• Task to complete: Copy each line of the material beneath that holds the word "button".
:: Input for this task ::
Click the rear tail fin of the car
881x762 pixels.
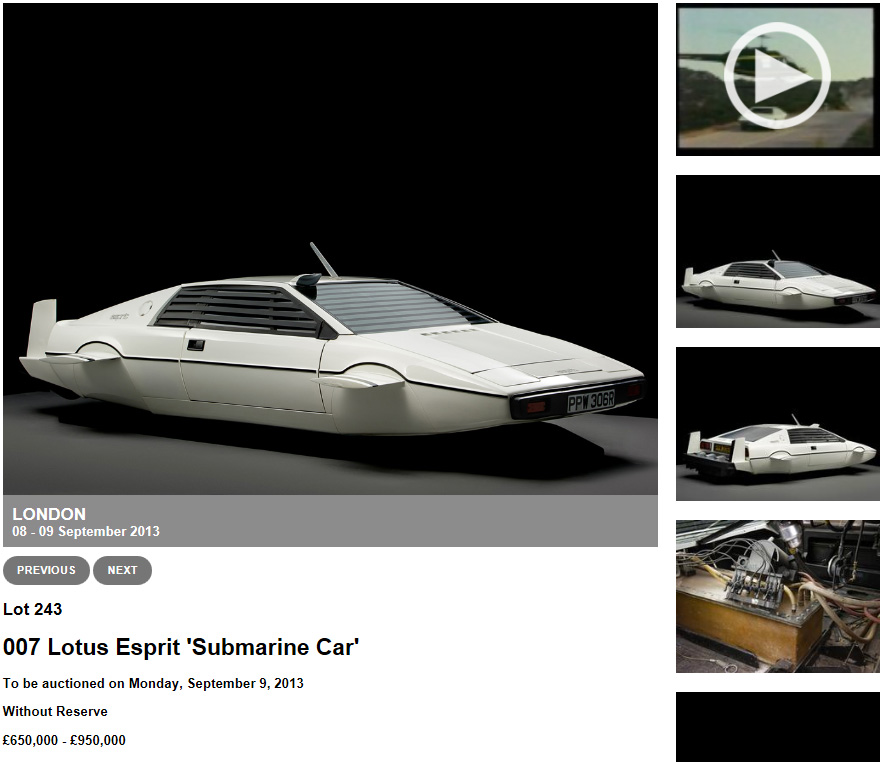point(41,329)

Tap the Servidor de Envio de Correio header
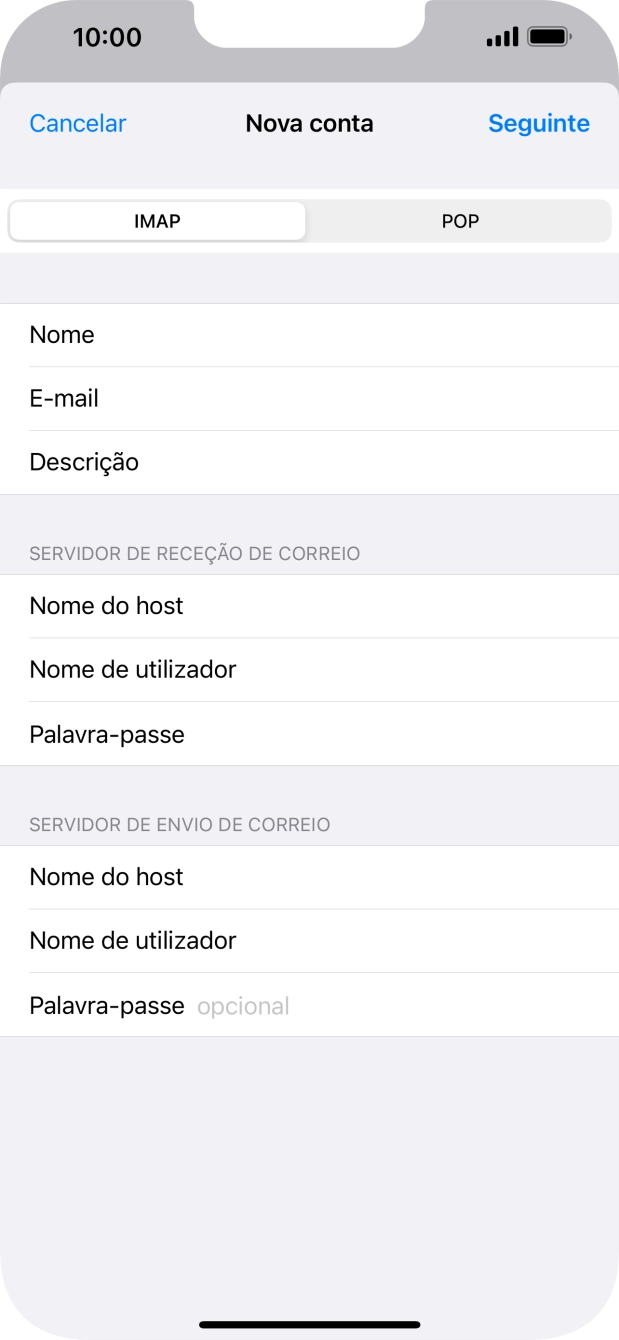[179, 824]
:::
:: Input for this task ::
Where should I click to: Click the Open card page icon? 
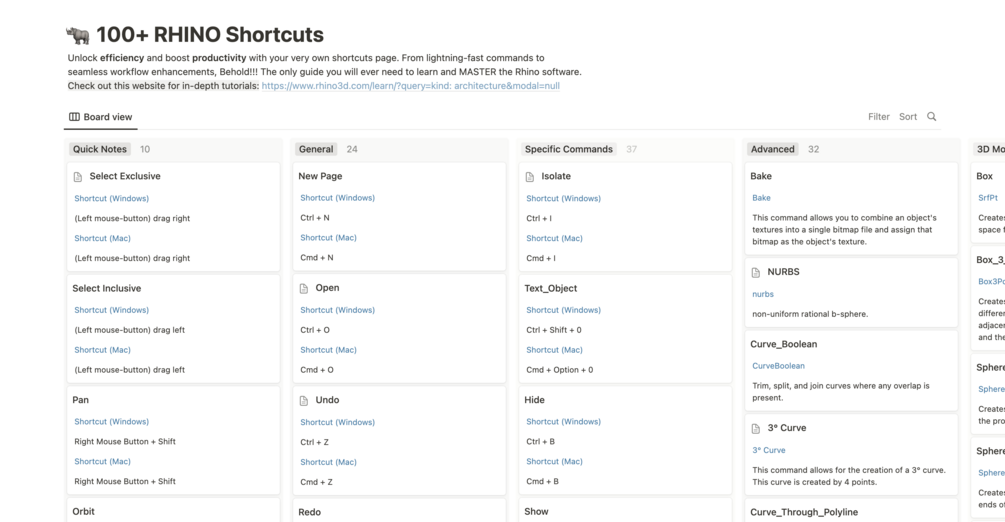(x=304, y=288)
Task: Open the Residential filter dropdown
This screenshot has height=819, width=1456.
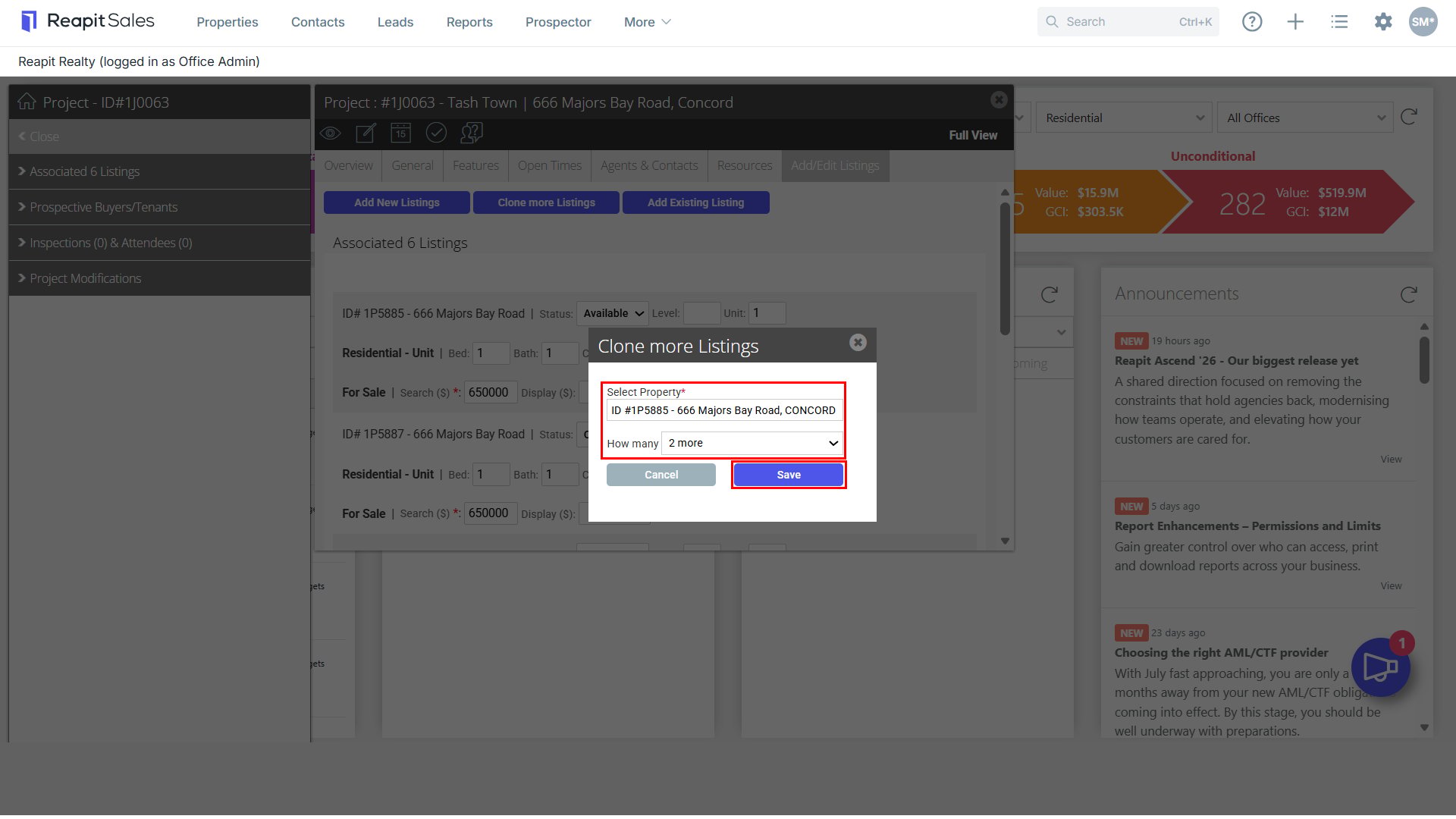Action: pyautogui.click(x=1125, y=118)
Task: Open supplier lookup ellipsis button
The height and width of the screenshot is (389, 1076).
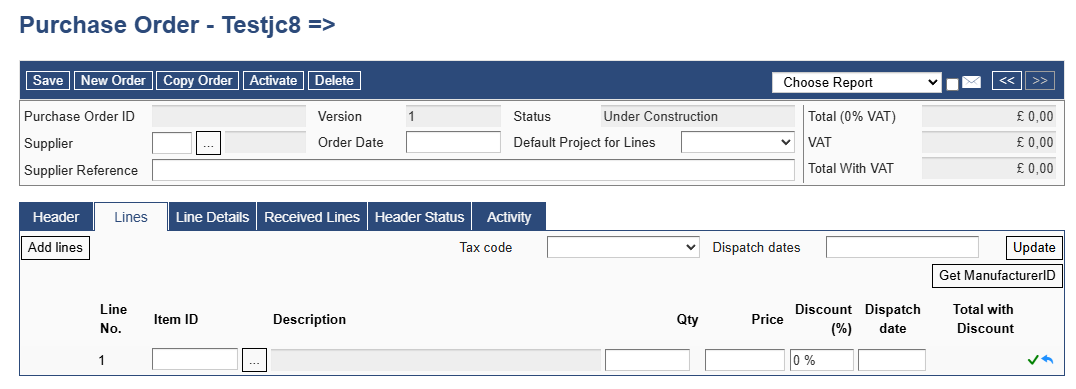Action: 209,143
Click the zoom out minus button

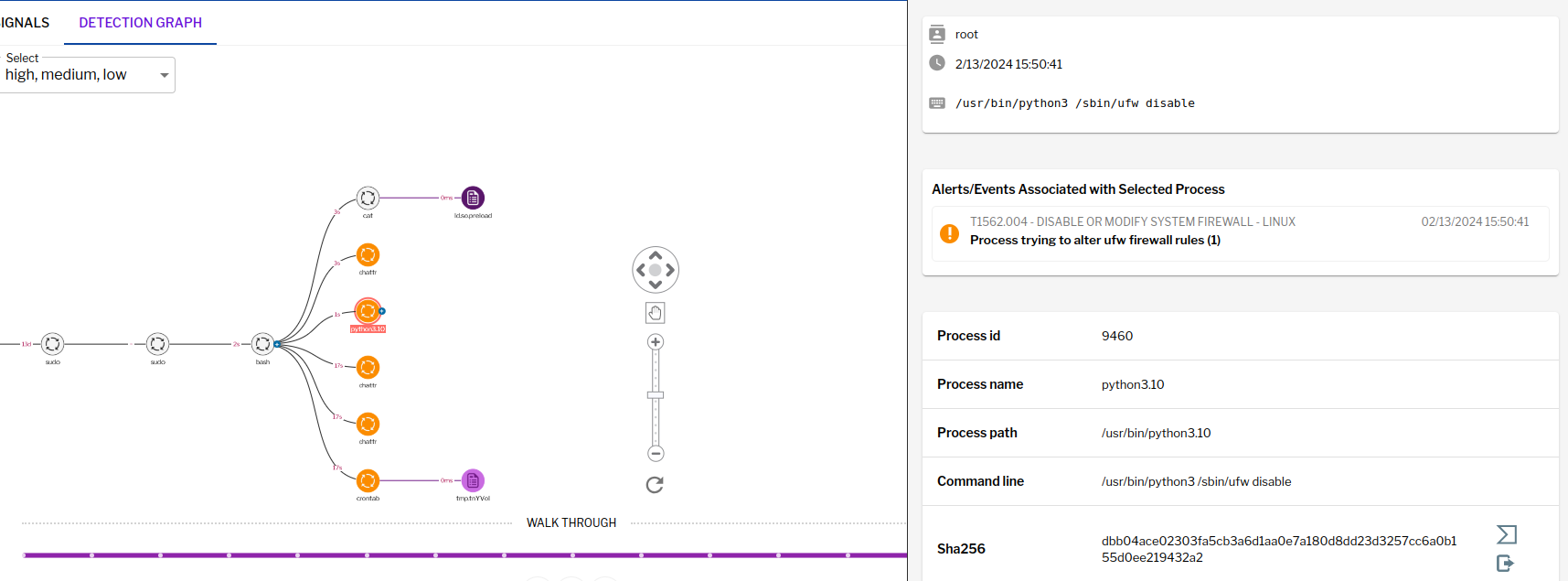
:::
:: Input for this task ::
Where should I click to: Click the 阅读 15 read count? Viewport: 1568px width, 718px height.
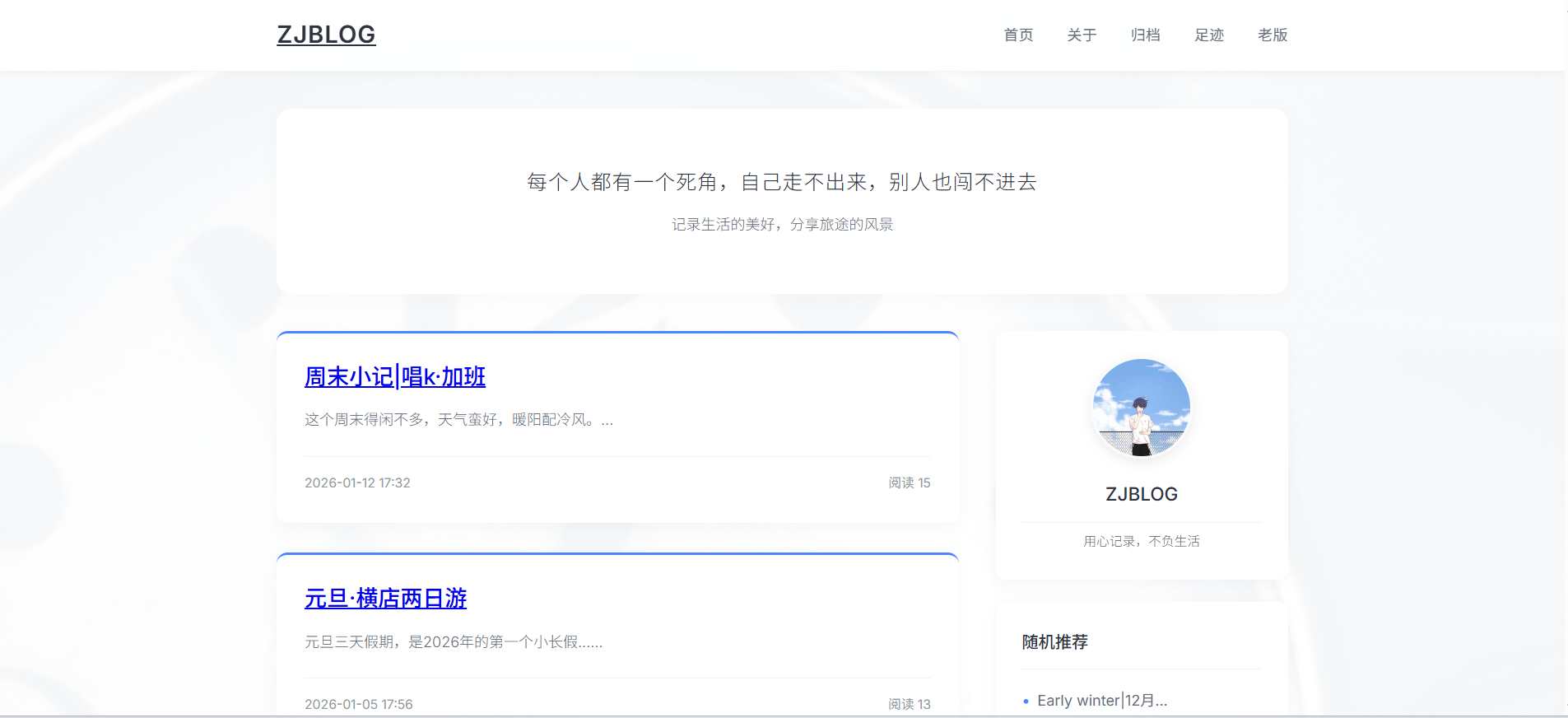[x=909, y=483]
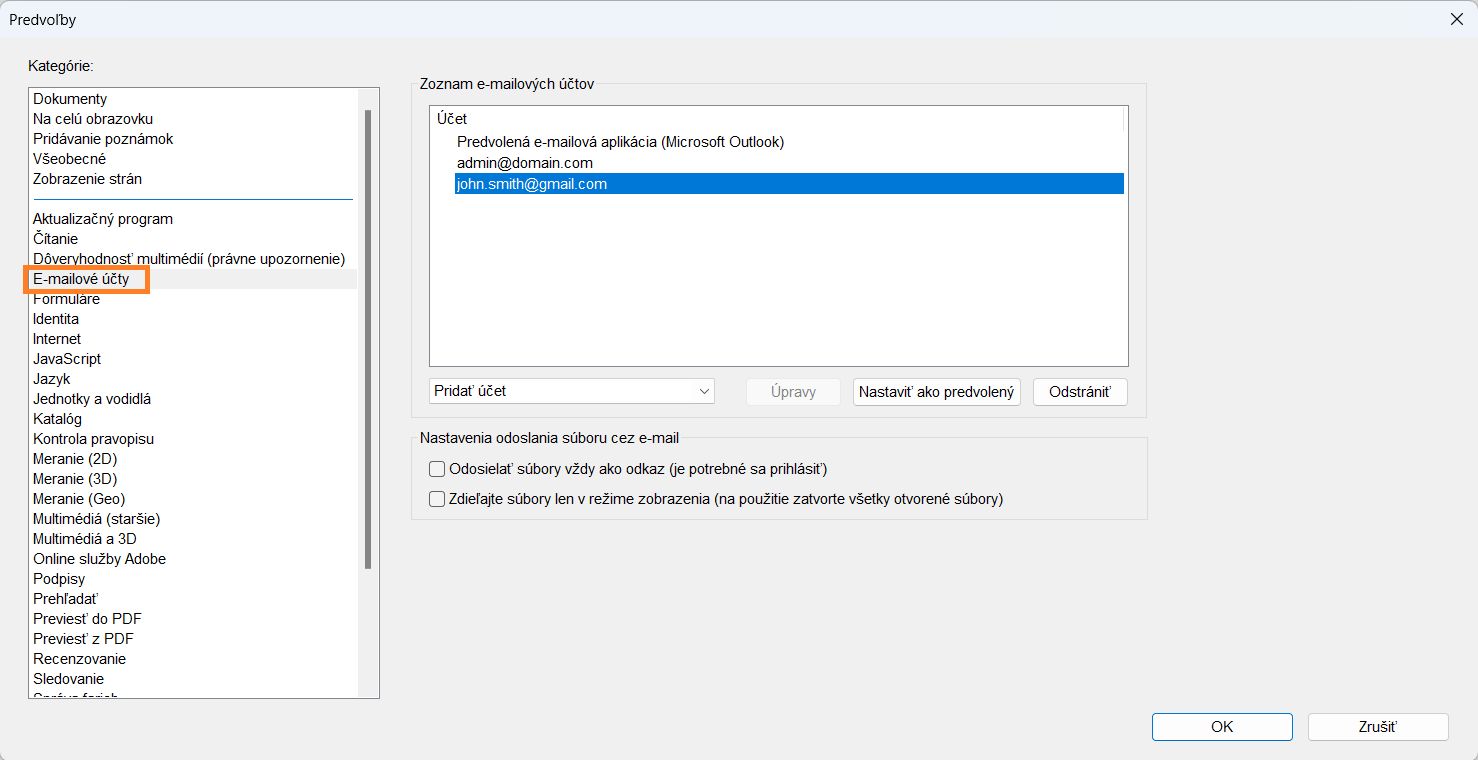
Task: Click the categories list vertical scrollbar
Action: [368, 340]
:::
• Task solution:
Task: Open supplier lookup ellipsis button
Click the zoom out minus button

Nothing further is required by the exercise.